> **WORK TO COMPLETE**
For every line in the records below that holds "computer", make a copy.

○ ○ ○ ○ ○

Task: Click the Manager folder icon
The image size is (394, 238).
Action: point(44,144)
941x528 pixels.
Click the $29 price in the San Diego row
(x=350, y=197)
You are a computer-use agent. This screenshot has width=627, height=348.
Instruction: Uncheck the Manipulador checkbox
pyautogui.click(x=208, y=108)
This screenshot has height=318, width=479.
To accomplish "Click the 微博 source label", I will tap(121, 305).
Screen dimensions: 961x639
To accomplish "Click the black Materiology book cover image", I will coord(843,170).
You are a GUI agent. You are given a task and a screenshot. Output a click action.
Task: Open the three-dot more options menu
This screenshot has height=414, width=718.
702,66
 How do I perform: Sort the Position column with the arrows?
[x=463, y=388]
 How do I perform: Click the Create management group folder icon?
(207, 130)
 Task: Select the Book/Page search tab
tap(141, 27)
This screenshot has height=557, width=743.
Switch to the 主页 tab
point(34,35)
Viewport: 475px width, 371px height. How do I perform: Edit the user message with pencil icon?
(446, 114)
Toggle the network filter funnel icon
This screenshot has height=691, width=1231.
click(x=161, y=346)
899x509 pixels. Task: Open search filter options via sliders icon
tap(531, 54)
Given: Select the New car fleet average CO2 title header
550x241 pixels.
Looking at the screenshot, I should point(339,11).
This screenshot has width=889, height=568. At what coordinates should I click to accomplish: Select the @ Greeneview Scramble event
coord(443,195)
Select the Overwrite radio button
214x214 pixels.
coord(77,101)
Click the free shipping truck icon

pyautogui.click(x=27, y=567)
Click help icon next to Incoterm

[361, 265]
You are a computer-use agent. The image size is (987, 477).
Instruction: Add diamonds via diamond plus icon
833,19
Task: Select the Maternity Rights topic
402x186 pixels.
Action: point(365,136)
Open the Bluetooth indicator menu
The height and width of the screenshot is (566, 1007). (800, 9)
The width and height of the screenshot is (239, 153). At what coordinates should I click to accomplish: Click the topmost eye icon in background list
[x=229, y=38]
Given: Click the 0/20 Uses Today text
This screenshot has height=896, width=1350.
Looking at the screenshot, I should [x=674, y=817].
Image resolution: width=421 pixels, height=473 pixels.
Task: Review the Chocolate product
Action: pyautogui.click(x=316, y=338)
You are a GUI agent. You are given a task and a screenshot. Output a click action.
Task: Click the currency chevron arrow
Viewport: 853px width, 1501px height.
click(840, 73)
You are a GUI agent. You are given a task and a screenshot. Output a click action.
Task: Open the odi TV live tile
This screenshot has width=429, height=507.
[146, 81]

○ ○ ○ ○ ○

> **EXERCISE RESULT**
You are a computer-use agent. This screenshot has width=627, height=348.
You are a computer-use agent. The image size is (987, 477).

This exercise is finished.